The steady-state force produced by tetanically stimulated muscle decreases at a fairly constant rate for the range of lengths from \(L_{0}\) and 0.7\(L_{0}\), reflecting steric interference between the overlapped thin filaments. At this relatively small length, however, the slope steepens abruptly and remains steep until the length at which net muscle force is zero. Assuming that the effects of double-overlap on cross-bridge formation are the same over the entire range of lengths in which it occurs, the number of cross-bridges, hence force, should decrease proportionally with decreasing length. The abrupt change in force appears to reflect a collision between the myosin filament and the Z-disk, which would generate a reaction force opposing the force of contraction. The extent of compression of the myosin filament onto the Z-disk would be less for submaximal contractions because the number of cross-bridges generating force would be relatively smaller. Thus it is important to model this effect separately from the force-length relationship, which affects force generation equally at all activation levels. The equation below computes the force at the muscle level as a function of length that opposes the force of contraction.

\[F_{pe2}(L_{ce})=c_2\left \{ exp[k_2(L_{ce}-L_{r2})]-1 \right \}\]

Constants \(c_{2}\), \(k_{2}\), and \(L_{r2}\) define the exact shape of the relationship depicted in Figure 11.

Figure 11: Thick Filament Compression. Plot shows the parallel passive force of muscle opposing the contractile force as a function of fascicle length. The schematics illustrate the hypothesis that this force arises due to compression of the thick filament as the Z-disks are pulled even closer together at short muscle lengths. The precise form of this relationship was derived from force-length measurements of whole cat soleus muscle at 37o C (Brown et al., 1996b, Scott et al., 1996). Nerve and blood supply was intact and the muscle was activated via cuff electrodes placed around the tibial nerve.

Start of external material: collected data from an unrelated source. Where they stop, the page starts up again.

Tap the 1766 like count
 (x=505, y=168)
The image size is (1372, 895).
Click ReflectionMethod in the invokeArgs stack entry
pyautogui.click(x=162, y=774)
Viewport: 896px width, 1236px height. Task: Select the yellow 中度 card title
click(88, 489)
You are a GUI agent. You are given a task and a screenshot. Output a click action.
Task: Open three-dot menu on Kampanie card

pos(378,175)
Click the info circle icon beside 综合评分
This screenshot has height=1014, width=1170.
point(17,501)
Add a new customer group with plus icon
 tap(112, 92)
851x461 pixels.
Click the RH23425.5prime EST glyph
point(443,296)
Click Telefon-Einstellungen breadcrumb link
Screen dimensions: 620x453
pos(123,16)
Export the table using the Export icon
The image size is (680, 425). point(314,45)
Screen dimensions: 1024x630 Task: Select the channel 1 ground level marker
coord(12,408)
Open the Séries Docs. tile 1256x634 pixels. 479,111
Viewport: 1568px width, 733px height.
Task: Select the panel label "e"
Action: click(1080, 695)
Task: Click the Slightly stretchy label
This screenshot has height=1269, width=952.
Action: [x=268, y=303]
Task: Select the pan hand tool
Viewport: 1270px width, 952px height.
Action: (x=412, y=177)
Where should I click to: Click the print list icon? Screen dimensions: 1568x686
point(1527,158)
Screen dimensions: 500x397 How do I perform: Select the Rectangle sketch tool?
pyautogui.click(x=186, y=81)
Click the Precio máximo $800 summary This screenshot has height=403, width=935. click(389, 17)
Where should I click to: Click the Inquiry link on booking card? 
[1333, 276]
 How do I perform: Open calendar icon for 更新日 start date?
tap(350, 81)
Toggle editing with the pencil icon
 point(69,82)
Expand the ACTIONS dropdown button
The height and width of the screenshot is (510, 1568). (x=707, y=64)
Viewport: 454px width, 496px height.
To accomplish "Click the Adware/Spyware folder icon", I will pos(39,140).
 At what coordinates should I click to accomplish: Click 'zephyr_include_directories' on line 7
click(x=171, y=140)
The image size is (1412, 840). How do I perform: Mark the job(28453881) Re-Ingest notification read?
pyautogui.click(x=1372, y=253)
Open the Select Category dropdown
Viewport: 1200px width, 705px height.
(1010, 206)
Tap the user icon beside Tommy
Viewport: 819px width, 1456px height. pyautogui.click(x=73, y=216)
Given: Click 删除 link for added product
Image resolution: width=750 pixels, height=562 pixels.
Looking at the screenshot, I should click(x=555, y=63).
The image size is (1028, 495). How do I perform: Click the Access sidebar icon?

Series elastic element (tendon + aponeurosis; \(F_{se}\))

Muscles exert forces on bone segments through intermediate connective tissue, comprised mostly of aponeurosis and tendon. This serially connected tissue affects the muscle’s motion, which modulates force output substantially. Clearly, the length of a muscle for a particular joint configuration depends on the length of the series elastic element because together they must span the entire path from the origin to the insertion site of the musculotendon (see Musculoskeletal Mechanics and Modeling). The portion of the path that is occupied by muscle depends not only on the resting length of the series elastic element, but also on its elasticity, which determines how much it will stretch when it is pulled by the attached muscle. If a muscle is activated and then deactivated under isometric conditions as defined at the origin and insertion, the sarcomeres may experience large changes in length and especially velocity that will affect their force generating ability. Under dynamic conditions of activation and kinematics, the muscle fibers may actually move out of phase with the musculotendon (Zajac et al., 1981). This has important implications for the ability of muscle spindles to encode musculotendon length, hence joint position (Hoffer et al., 1989; see Proprioceptors and Models of Transduction).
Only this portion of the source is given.